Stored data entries
+ + + + + + +
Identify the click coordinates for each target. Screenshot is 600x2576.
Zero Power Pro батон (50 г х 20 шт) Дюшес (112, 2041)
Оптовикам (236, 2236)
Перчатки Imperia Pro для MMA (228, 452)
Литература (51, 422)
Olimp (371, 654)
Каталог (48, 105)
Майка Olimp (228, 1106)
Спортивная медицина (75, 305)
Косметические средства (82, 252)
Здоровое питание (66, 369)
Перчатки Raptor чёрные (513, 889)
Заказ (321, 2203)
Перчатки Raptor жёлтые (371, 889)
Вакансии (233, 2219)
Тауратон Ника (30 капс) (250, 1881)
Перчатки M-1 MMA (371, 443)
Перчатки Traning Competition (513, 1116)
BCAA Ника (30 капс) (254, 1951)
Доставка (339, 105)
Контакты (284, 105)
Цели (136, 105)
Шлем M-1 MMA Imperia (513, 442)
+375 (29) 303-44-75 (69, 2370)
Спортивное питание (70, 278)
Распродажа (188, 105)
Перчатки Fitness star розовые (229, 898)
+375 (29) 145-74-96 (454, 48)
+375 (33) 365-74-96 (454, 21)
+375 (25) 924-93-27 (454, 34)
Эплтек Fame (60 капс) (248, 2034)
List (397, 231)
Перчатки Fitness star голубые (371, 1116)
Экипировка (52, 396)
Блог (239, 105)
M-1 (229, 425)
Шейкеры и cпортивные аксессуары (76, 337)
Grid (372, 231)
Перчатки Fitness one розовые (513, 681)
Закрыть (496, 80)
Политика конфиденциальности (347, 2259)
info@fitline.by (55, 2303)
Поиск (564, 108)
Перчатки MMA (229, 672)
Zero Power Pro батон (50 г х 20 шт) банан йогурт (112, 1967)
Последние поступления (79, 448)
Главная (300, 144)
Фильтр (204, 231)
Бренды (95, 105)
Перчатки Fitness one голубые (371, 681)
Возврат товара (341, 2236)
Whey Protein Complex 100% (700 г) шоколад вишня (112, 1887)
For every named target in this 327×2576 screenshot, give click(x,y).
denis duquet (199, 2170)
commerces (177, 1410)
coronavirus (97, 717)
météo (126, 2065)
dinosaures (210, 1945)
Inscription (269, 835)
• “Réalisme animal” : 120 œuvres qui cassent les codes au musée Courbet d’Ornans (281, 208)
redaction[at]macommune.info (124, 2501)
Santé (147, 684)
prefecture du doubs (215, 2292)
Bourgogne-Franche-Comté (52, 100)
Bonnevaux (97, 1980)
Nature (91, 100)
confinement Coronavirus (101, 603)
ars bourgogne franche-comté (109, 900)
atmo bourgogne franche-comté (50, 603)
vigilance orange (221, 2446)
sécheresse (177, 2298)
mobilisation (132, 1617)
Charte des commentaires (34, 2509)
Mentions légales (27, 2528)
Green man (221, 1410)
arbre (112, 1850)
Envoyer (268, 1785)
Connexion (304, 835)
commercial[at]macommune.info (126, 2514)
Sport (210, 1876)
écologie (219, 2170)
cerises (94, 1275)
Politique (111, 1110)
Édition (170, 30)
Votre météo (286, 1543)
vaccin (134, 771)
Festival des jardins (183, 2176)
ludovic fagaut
+ + + + + + +
Extract every line containing the string "info" from the data above.

= Answer for the task =
info@fitline.by (55, 2303)
redaction[at]macommune.info (124, 2501)
commercial[at]macommune.info (126, 2514)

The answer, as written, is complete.